Noah Effect characterizes the inherent turbulent nature of stock markets, the destructive yet transient events just like the great flood of the old. The Black Monday of October 19, 1987 is a case in point when Dow Jones Index slipped by 22% in a single day. It appeared to many as the onset of another great depression, but instead the markets bounced back sooner than expected and Dow Jones ended the year higher than it had started. Joseph Effect – after Joseph’s interpretation of Pharaoh’s dream that seven years of famine would follow seven years of prosperity – signifies almost-trends or dependence, i.e., any data point in a given time series is more likely to be a part of a trend than it is to be random. If a place has been suffering drought like conditions, it’s more likely that those conditions will persist. A huge jump in a stock today could continue to echo down the succeeding days’ trading, in the words of Mandelbrot. Joseph Effect is quantified by Hurst component (H) on a scale of 0 to 1. If H exceeds 0.5, the trend is a persistent one, that is, it’s in line with Joseph Effect.
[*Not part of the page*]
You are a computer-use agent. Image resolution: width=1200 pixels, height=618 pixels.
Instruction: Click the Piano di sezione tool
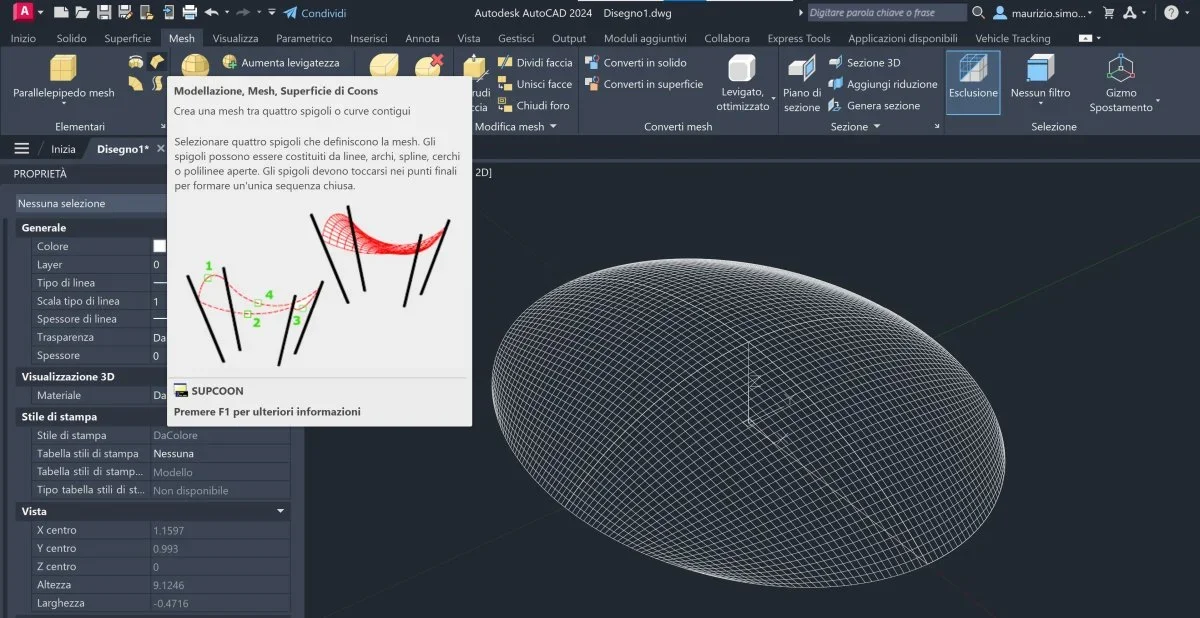pyautogui.click(x=801, y=70)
In a rather contradictory assertion, Mandelbrot rules out the theory of chance governing the stock prices. To him, it’s all cause-and-effect – something that is easy to work out afterwards, but difficult to forecast beforehand. However, our inability to fathom out which factors influence prices in the ‘real time’ necessitates the reliance on probability to make further forecasts. The world of finance, remarks Mandelbrot, is like a black box. You can only draw inferences as to whether the input A actually produces the output Z and vice-versa.

Mandelbrot, by his own account, never accepted the received wisdom hands down and neither should we. All his work in the field of economics and finance flows from observations he made as an investor and a researcher. In the last chapter of the book, he encapsulates all his contrarian wisdom into ten heresies of finance – a must read for any investor.
In conclusion, ‘The misbehavior of markets’ shall radically change your perspective on the standard tools and models of finance. The book’s narrative is as mentally stimulating as it’s intellectually satisfying. Mandelbrot deliberately avoids any tricky financial mumbo-jumbo so as to widen the readership of the book. Many ideas, especially those related with the bell curve, may not sound altogether new to the reader, but that’s only because others have worn out Mandelbrot’s ideas before you got to this book. The sole drawback (for some readers) could be the technical part where Mandelbrot gets into the nuts and bolts of fractal theory. Unless you are well-versed with charts and graphs, the exercise to comprehend the fractals could prove cumbersome. Nonetheless, the wonkish portion constitutes less than 20% of the text, and you can still glean loads of wisdom from the rest of the book. I jotted down several takeaways from the book, hope you do, too.